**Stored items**
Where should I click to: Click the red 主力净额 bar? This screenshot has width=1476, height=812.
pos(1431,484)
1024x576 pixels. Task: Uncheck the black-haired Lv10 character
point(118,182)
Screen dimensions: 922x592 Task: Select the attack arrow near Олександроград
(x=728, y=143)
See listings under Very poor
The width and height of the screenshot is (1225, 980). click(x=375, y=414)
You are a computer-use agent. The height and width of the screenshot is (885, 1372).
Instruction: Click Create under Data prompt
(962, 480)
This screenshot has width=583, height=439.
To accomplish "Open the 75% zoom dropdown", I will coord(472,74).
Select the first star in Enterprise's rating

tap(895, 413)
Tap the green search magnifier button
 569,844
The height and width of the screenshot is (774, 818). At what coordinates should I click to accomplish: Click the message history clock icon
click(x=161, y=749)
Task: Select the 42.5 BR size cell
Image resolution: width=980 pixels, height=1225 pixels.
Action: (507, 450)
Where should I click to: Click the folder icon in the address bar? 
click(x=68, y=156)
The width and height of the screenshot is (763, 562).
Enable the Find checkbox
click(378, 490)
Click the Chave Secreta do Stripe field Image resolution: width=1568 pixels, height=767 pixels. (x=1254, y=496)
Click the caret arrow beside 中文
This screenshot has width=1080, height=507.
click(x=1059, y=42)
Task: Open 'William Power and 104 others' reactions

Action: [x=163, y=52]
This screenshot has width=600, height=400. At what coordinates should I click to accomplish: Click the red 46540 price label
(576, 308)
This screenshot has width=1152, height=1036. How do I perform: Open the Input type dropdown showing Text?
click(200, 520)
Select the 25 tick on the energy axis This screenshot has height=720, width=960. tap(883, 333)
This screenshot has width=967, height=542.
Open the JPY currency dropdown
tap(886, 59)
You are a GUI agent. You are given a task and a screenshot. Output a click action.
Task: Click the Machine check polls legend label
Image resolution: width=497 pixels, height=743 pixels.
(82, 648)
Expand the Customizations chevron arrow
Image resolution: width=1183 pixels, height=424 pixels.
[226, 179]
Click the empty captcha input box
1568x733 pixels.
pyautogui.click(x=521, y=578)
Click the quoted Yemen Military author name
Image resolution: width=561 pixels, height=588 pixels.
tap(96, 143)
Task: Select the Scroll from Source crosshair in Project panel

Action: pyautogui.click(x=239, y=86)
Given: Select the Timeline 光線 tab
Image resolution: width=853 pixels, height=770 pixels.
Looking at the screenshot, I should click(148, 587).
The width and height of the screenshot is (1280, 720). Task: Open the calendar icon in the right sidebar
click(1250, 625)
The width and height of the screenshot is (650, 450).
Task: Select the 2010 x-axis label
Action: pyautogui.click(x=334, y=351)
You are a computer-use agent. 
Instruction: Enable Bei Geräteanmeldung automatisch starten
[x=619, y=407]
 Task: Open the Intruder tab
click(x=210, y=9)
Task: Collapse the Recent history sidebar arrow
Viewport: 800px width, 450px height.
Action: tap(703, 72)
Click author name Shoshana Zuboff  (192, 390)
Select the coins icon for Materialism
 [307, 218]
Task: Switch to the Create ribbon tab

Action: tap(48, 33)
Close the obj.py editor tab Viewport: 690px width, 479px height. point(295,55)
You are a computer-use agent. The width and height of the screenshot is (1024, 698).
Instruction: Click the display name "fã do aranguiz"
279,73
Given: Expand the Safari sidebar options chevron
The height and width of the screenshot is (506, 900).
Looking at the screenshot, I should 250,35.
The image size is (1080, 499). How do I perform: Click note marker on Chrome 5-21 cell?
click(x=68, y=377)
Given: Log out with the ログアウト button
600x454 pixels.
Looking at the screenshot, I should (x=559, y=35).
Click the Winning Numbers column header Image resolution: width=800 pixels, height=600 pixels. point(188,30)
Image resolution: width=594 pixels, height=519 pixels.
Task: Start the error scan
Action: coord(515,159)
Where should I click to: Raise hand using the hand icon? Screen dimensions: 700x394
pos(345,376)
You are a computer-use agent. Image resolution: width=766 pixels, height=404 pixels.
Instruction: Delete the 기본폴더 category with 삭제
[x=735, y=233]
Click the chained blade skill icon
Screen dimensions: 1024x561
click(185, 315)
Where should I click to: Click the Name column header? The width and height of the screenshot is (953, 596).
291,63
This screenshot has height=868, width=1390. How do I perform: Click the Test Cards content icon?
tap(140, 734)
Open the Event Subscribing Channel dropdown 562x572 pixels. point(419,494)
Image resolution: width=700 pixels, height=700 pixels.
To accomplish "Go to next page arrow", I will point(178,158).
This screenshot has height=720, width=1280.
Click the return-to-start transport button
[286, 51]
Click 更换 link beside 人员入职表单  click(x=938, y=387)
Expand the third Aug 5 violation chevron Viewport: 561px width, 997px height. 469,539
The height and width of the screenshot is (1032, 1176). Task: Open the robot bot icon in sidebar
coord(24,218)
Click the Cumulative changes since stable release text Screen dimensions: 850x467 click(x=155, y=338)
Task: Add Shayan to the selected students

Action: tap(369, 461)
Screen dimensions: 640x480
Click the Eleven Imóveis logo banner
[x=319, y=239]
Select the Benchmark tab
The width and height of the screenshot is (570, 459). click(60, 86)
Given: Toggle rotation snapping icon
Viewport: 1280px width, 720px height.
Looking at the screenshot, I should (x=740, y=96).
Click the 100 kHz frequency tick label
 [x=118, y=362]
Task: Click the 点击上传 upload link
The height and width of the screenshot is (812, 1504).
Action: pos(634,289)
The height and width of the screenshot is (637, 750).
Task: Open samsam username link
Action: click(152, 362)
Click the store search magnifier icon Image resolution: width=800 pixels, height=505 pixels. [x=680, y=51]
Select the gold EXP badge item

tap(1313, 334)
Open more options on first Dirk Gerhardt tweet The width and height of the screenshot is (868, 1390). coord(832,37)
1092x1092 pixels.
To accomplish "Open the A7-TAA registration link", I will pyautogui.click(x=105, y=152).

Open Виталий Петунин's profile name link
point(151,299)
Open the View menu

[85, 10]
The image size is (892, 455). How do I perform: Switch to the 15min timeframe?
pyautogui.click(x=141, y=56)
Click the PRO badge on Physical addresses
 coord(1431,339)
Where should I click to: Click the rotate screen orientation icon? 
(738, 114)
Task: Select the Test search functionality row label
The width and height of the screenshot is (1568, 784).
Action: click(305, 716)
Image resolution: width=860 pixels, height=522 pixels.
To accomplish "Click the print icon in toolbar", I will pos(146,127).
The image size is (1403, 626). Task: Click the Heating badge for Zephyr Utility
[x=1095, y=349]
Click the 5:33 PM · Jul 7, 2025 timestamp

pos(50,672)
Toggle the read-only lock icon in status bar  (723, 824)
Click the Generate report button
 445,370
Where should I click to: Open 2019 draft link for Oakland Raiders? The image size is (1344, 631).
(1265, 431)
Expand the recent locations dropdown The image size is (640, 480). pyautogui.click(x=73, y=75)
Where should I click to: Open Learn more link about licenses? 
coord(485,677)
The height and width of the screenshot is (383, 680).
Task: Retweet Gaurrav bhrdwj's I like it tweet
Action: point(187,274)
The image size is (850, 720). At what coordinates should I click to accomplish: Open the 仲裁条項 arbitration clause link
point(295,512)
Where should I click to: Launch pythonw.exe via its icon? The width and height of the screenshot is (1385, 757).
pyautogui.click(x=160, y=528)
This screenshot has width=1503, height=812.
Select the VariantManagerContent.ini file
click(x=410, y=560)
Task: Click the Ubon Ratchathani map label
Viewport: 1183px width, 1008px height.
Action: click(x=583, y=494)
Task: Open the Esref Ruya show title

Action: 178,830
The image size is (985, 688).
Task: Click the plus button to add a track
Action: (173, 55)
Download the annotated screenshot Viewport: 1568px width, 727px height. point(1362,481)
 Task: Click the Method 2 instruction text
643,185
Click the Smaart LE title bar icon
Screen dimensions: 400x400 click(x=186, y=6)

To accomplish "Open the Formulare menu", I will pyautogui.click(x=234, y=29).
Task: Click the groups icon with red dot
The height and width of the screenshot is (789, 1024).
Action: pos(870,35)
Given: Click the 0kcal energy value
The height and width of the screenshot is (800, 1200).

**WHAT IS NEEDED**
Output the lines above between the one holding "Click the chained blade skill icon" and the one holding "Click the Cumulative", inclusive, with nothing before or after them.

**FINISHED EXERCISE**
Click the chained blade skill icon
Screen dimensions: 1024x561
click(185, 315)
Where should I click to: Click the Name column header? The width and height of the screenshot is (953, 596).
291,63
This screenshot has height=868, width=1390. How do I perform: Click the Test Cards content icon?
tap(140, 734)
Open the Event Subscribing Channel dropdown 562x572 pixels. point(419,494)
Image resolution: width=700 pixels, height=700 pixels.
To accomplish "Go to next page arrow", I will point(178,158).
This screenshot has height=720, width=1280.
Click the return-to-start transport button
[286, 51]
Click 更换 link beside 人员入职表单  click(x=938, y=387)
Expand the third Aug 5 violation chevron Viewport: 561px width, 997px height. 469,539
The height and width of the screenshot is (1032, 1176). Task: Open the robot bot icon in sidebar
coord(24,218)
Click the Cumulative changes since stable release text Screen dimensions: 850x467 click(x=155, y=338)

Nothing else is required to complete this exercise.